RE: Back to the USA26 Jul 2020 08:16
What's the backup plan if there's no COVID-19 vaccine?
If there’s a Plan B, it’s not clear what it is at the moment. The White House and its allies in Congress are struggling to negotiate even the next temporary relief bill, and Trump has repeatedly speculated that the U.S. will soon find a vaccine or cure, or that the virus will “disappear” on its own.
That has some people nervous. Ken Frazier, CEO of the pharmaceutical giant Merck, recently warned that anyone hyping a medical breakthrough before 2021 was doing a “grave disservice to the public” given the inherent challenges of developing and administering a vaccine.
“The reality of the world is that this time next year very well may look like what we're experiencing now,” Frazier said in an interview with Harvard Business School professor Tsedal Neeley. "I think when we do tell people that a vaccine's coming right away, we allow politicians to actually tell the public not to do the things that the public needs to do, like wear the damn masks,” he added.
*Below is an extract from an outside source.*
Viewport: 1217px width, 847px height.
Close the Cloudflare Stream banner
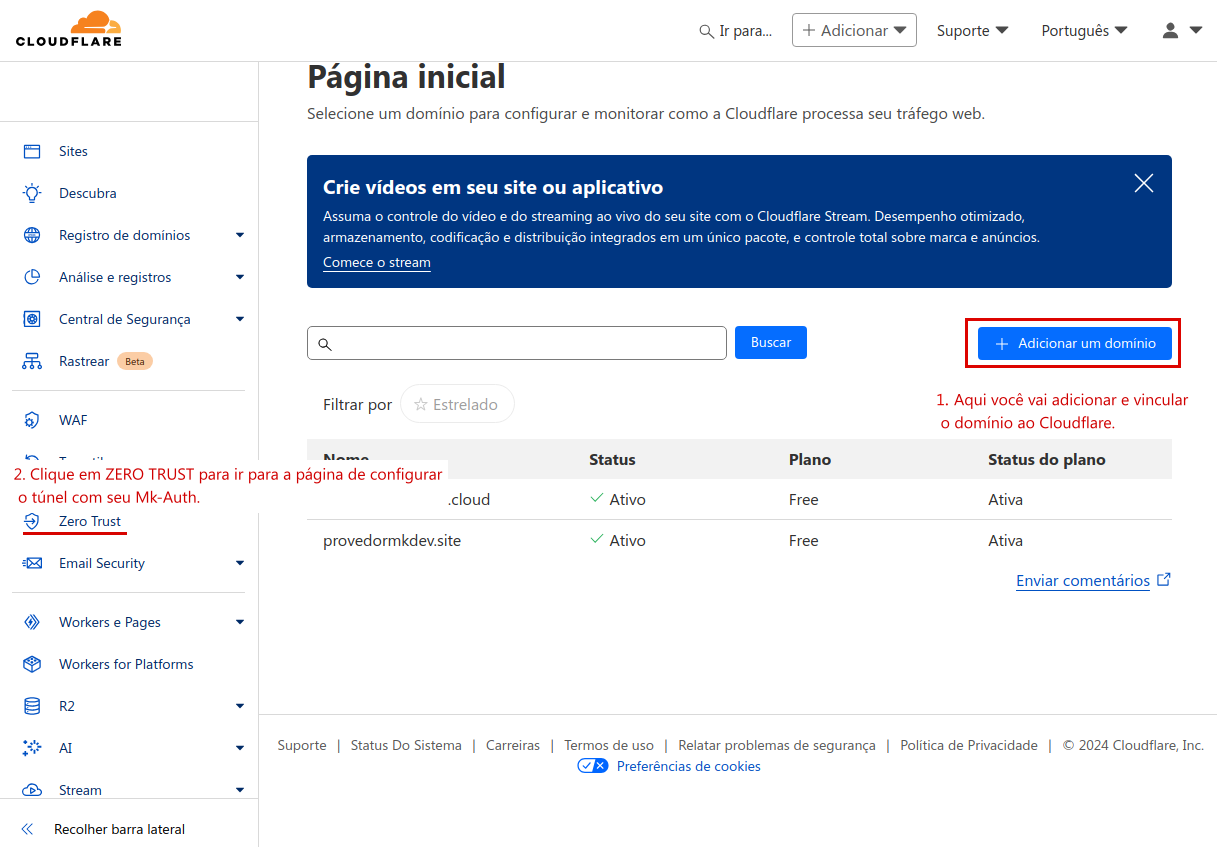[1144, 183]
Many expert suggestions involve redoubling current efforts to confront the virus.
Improving testing availability and turnaround times, which the White House has been reluctant to put more federal dollars into, could help detect outbreaks before they get out of hand. Hiring and training more contact tracers, and maybe even experimenting with apps to assist them, could help track the spread of the virus. Finding effective treatments that speed up recovery and increase survivability could make the pandemic easier to manage as a day-to-day threat. Former Obama health official Andy Slavitt has called for a national push to produce high-quality N95 masks for daily public use, rather than the more common cotton masks.
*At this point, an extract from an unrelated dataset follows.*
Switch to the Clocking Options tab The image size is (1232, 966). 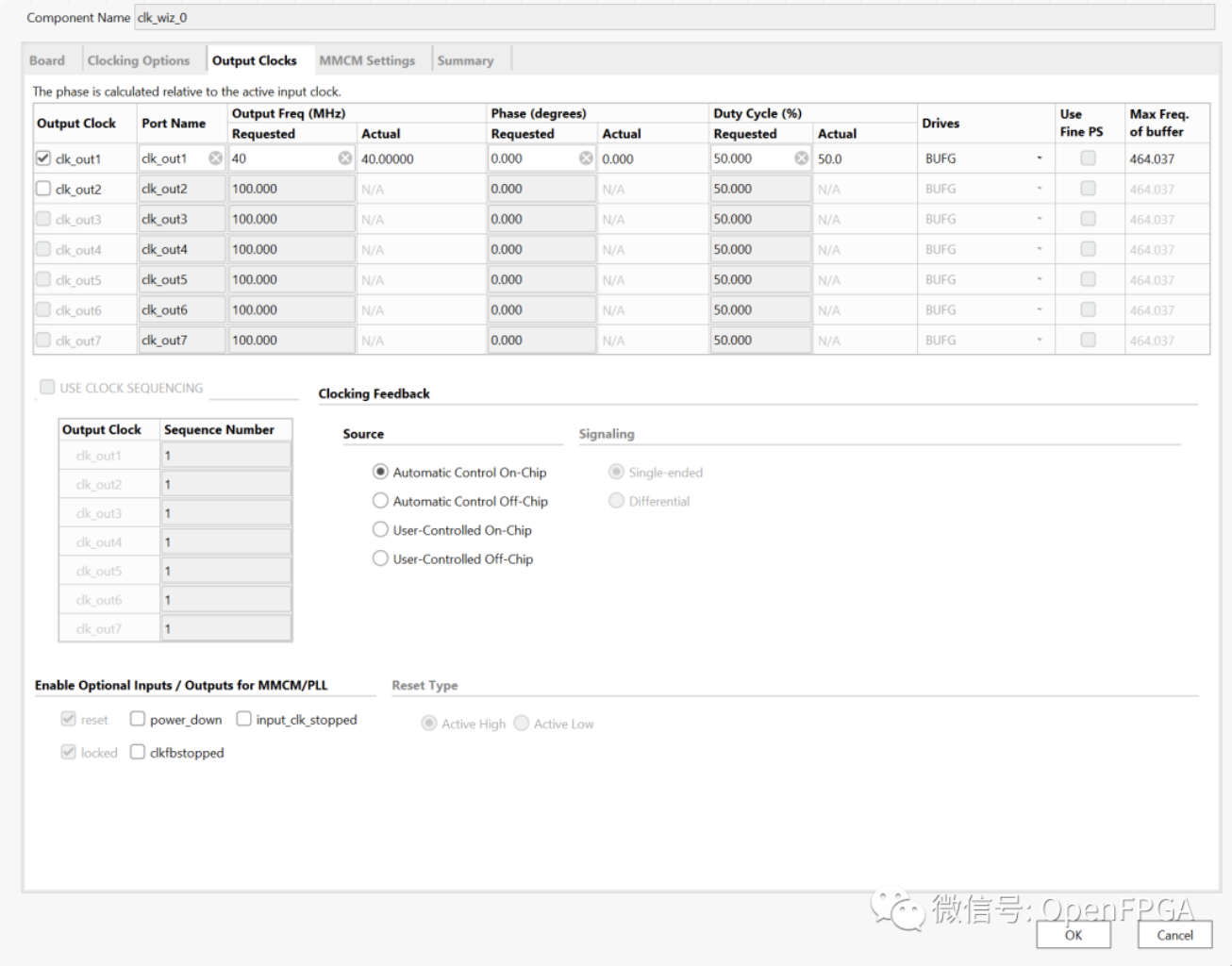[x=139, y=60]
Any struggles on the vaccine front could affect the economic response as well. The longer the crisis persists, the more that temporary shifts like virtual offices or increased e-commerce sales could become entrenched habits. That could make aid programs like Paycheck Protection that are built on maintaining existing businesses, which may no longer be viable in a world ravaged by coronavirus, harder to sustain. As it stands, many businesses are already closing their doors permanently.